Exercise description:
What you return should be the complete listing, unchanged, with no pictures in it.

Record set:
|---|

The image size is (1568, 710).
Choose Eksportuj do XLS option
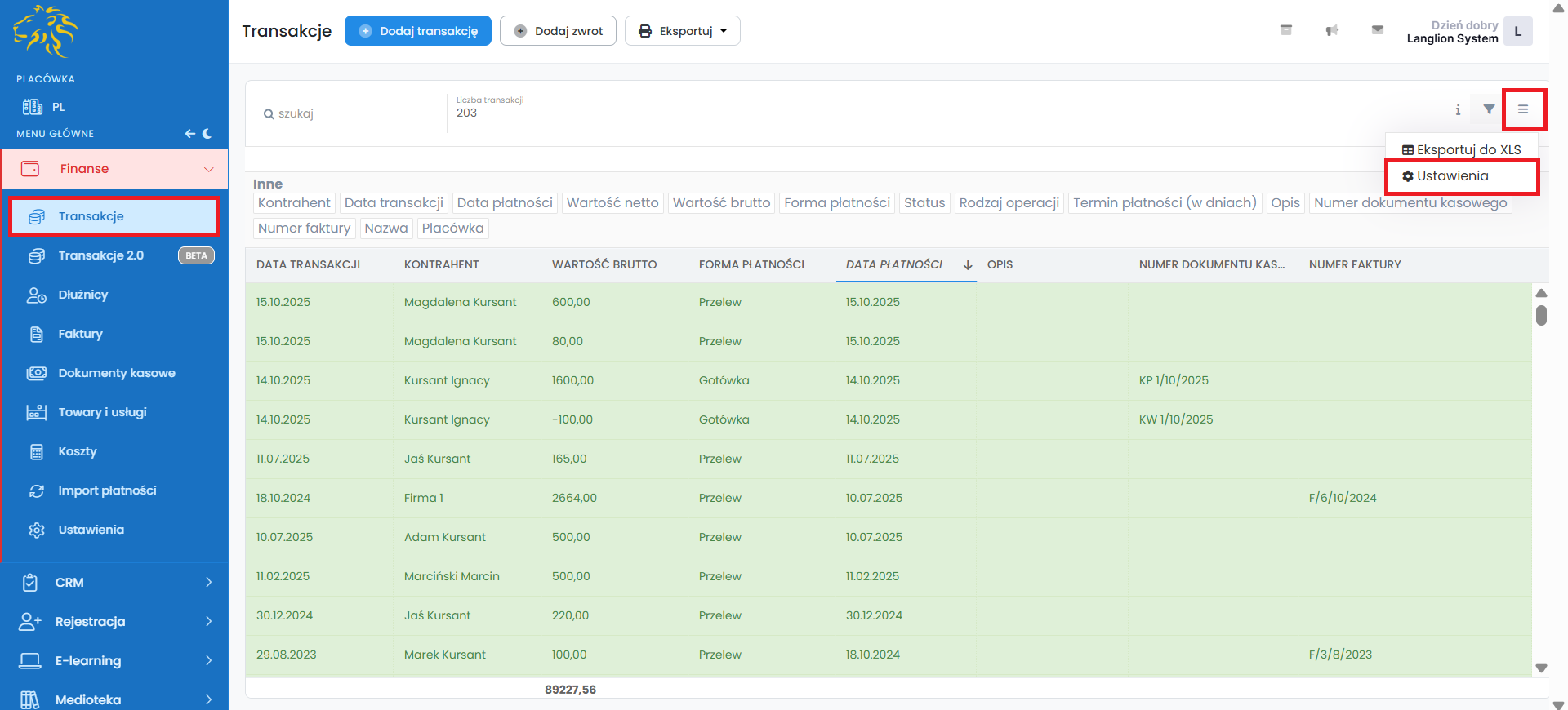[1461, 150]
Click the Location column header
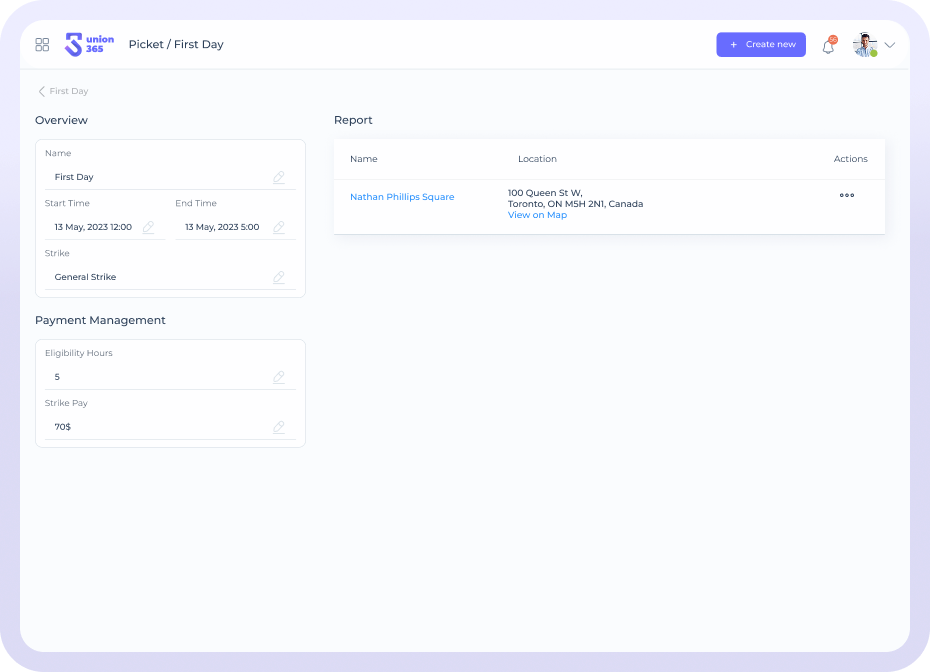 537,159
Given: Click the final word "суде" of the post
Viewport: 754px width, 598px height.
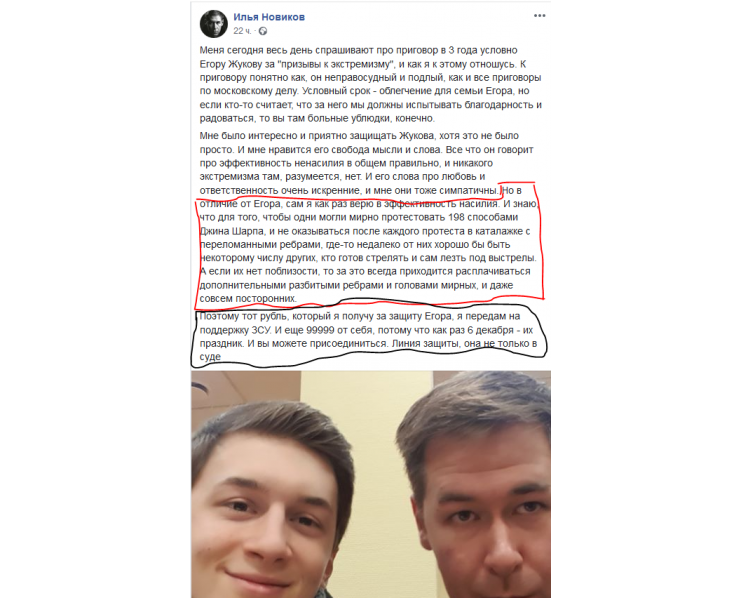Looking at the screenshot, I should 210,357.
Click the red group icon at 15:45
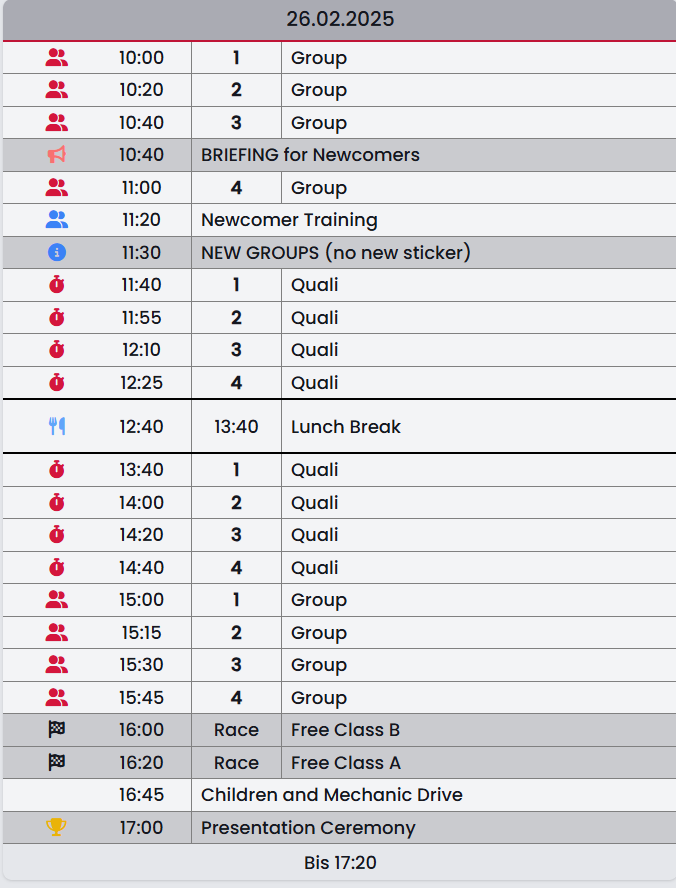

|---|

Task result:
The image size is (1568, 710).
Choose Eksportuj do XLS option
[1461, 150]
Click the Location column header
 537,159
Given: Click the final word "суде" of the post
Viewport: 754px width, 598px height.
Looking at the screenshot, I should 210,357.
Click the red group icon at 15:45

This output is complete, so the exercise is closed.